Identification, isolation, and characterization of the 42-kilodalton major outer membrane protein (MompA) from Treponema pectinovorum ATCC 33768

Abstract

The major protein present in the isolated outer membrane of Treponema pectinovorum ATCC 33768, MompA, was identified, purified, and characterized. Immuno-gold electron microscopy, using anti-MompA serum, and cell fractionation experiments confirmed the localization of MompA to the outer membrane. MompA was determined by sodium dodecyl sulfate-polyacrylamide gel electrophoresis to have a molecular mass of 42 kDa when heat denatured, whereas native MompA formed a number of detergent-stable forms with molecular masses of 71, 76, and 83 kDa. A temperature of 60 degrees C was required to convert the native protein to the 42-kDa form.
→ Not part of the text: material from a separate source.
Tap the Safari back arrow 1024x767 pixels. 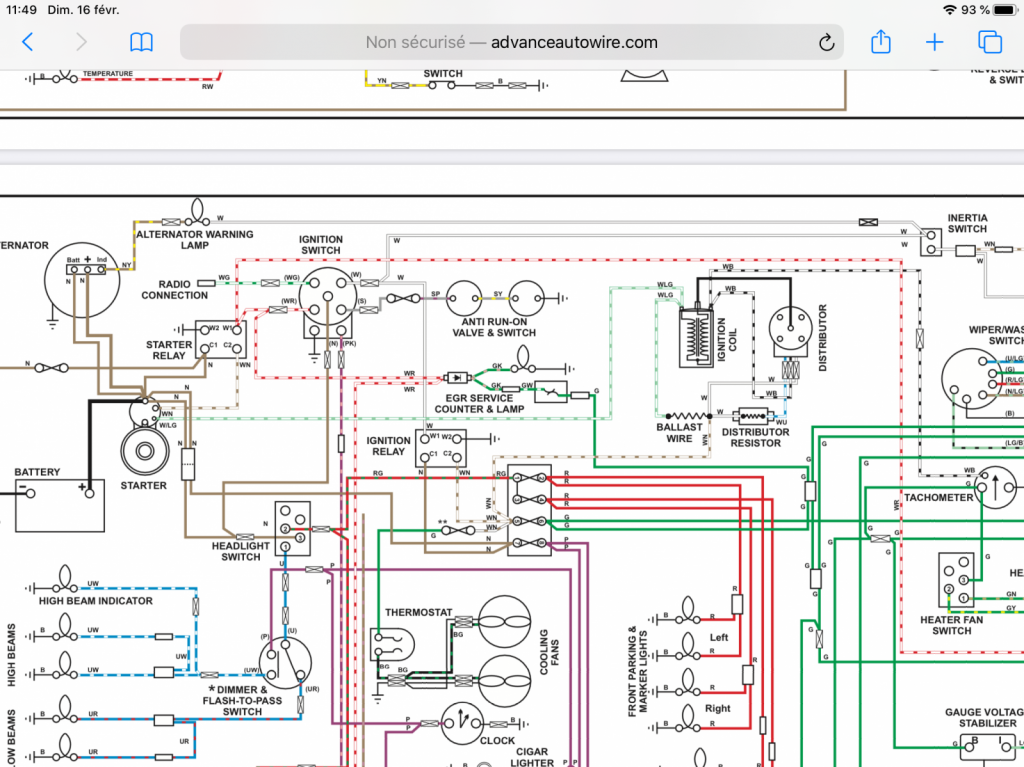coord(27,42)
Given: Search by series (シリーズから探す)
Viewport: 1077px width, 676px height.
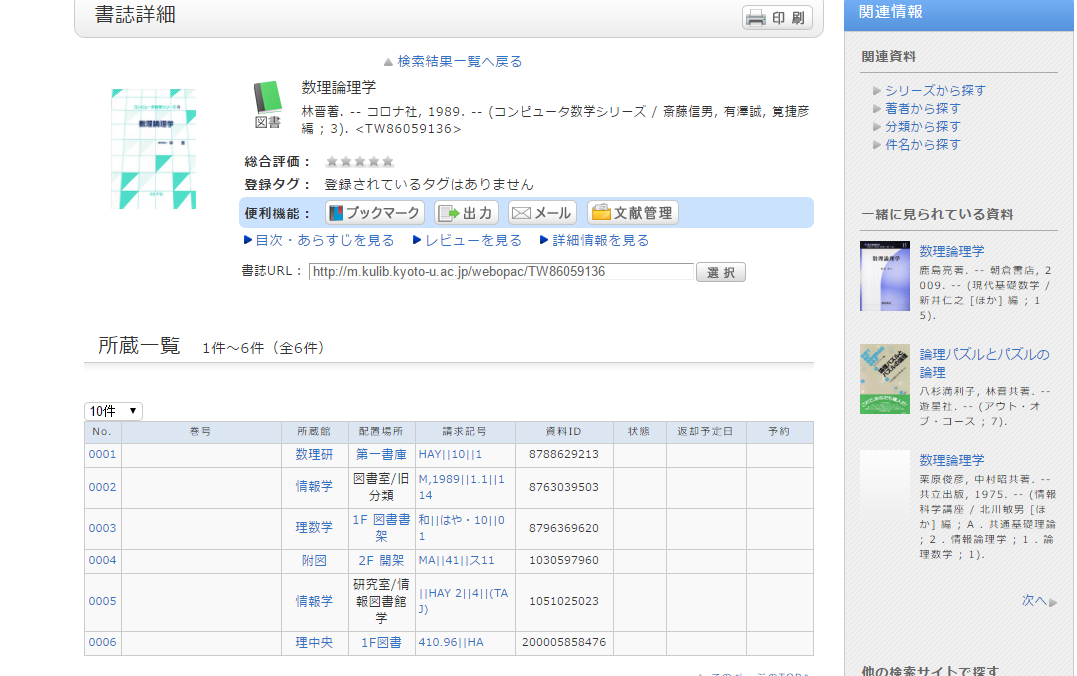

A number of detergents and chemical agents that are capable of breaking ionic and hydrogen bonds of proteins did not convert native MompA to the 42-kDa species. The native forms of the protein were resistant to the combined action of proteinase K, trypsin, and chymotrypsin, whereas the 42-kDa form of MompA was not. The N-terminal amino acid sequence of MompA was determined to be DVTVNINSRVRPVLYTT, and database searches did not identify any homology with known protein sequences. Amino acid compositional analysis showed the protein to be rich in proline and glycine, with these amino acids accounting for 28 and 13%, respectively, of the total amino acids. Antiserum raised against the major outer membrane protein of T. denticola GM-1 and ATCC 35405 did not cross-react with MompA, and antiserum raised against MompA did not react with any cellular components of Treponema denticola, Treponema vincentii, or Treponema socranskii. A major outer membrane protein similar in molecular mass to MompA was identified in eight clinical isolates of T. pectinovorum. The major outer membrane protein produced by four of the clinical isolates reacted strongly, by Western blotting, with anti-MompA serum, whereas proteins of the other strains did not.